A shadow came between him and the light, then another. Wyvern looked up. Great white vultures were wheeling and soaring between him and the sun. What did it mean? Something must be dead or dying within this grim, untrodden wilderness tract; and that hard by, yet of such there was no perceptible sign. A strange, boding uneasiness settled upon him. What could it mean? He was the only living thing moving at that time. Again he looked up. The great white birds had multiplied to a very cloud, and they were right above him, floating round and round at some height.
Just there the holes and caves were formed by large boulders which had fallen together rather than by cracks in the solid cliff face. The opening of one of these formed a complete triangle, and towards this some mysterious instinct impelled Wyvern’s footsteps.
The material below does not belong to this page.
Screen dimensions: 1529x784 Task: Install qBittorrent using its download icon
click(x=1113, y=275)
He paused a moment before the entrance. A damp, earthy smell came from within, and again the detail as to the earth which Hlabulana had seen sticking to the knives of the adventurers came back to his mind. Yet, the connection of ideas proved nothing. The same earthy smell would probably have greeted his nostrils had he entered any other of the caves which here opened in all directions. Still, there was no harm in just looking into this one.
A man of medium height could have entered it erect, but Wyvern had to stoop. Once inside however, the fissure widened. At the further end chinks of light penetrated where the boulders forming the hole had fallen together, and these formed dim shafts of sunlight upon the floor.
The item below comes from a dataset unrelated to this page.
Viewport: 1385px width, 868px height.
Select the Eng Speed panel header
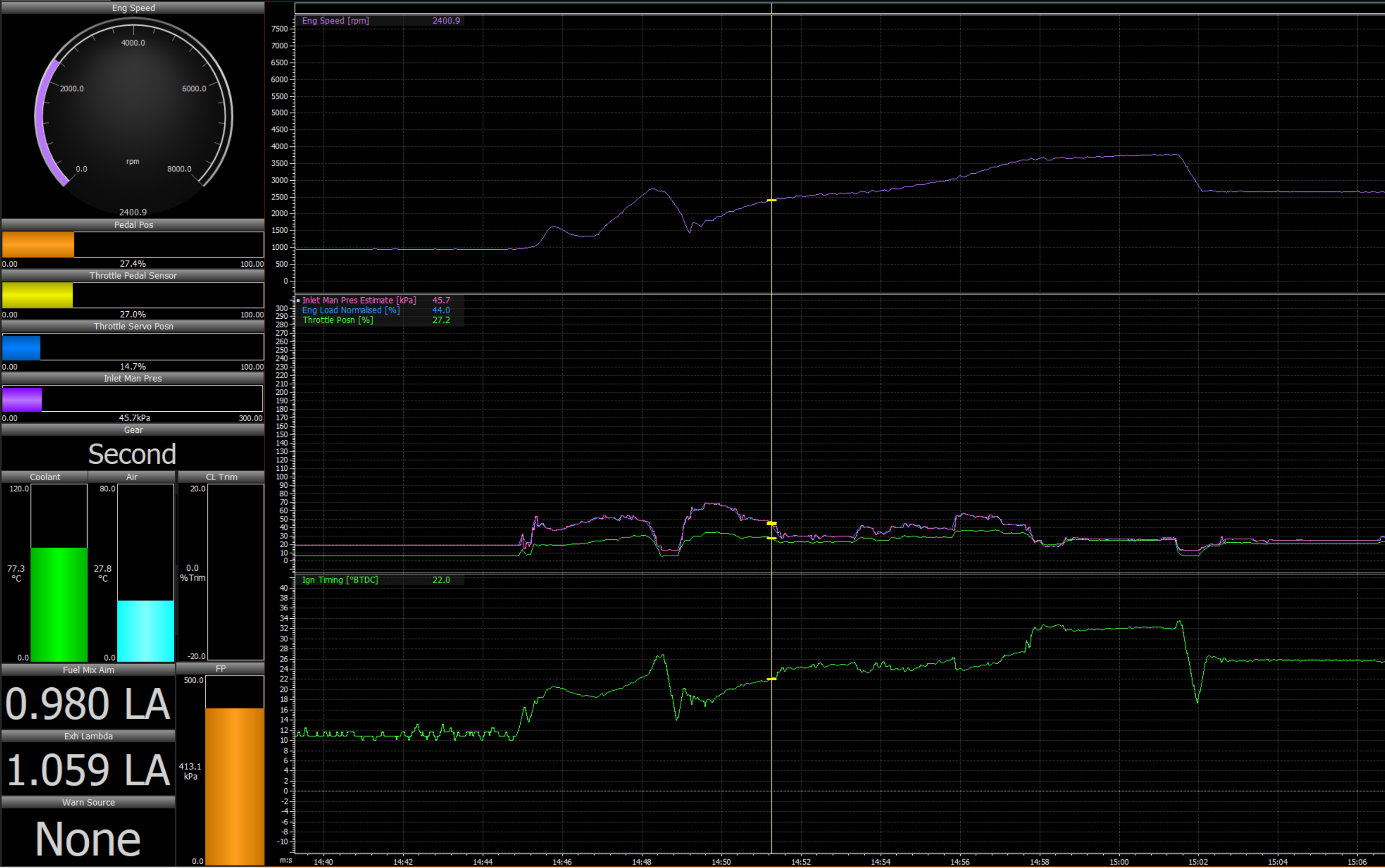point(132,8)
The latter was soft and earthy. Could it be here that the stuff was buried? Wyvern stamped upon the ground here and there, but it gave forth the same sound everywhere. Carefully, eagerly, he peered around—again and again. There was nothing. He was about to leave the place when—
Something shone.
On the ground, right under one of the shafts of light, it lay. Wyvern picked it up, and hurried to the daylight. Yet his instincts of precaution moved him to examine it while still within the shadow of the cave.
A yellowish, cut stone lay within his hand. Looking at it he felt sure that it was an opal. And then he had to call up all his self-control to steady his nerves. Hlabulana’s story was no myth. Clearly this was where the stuff was buried. He would go back and rouse up Fleetwoods—the good news alone was bound to effect a cure—and they would return together to dig it up. This rich secret which the Lebombo had held for so long within its grim fastnesses had been unfathomed at last. Its treasures would make them wealthy for life, and, above all, would bring him Lalanté.
Would they? He had not found them yet—and with the thought came another. Opals, according to popular superstition, were unlucky, and the first sign he had found of the existence and propinquity of the treasure was an opal. The next moment he laughed at himself for giving even a thought to such nonsense, and stepped forth once more into the open day.
Unlucky! Why the whole world seemed to open up in a paradise of delight. Unlucky! He would return and re-purchase Seven Kloofs, the place which he loved; and this time old Sanna would not have to complain that the place needed a “Missis.” Le Sage’s objection was not to himself but to his impecuniosity, and that obstacle removed, why then— Unlucky!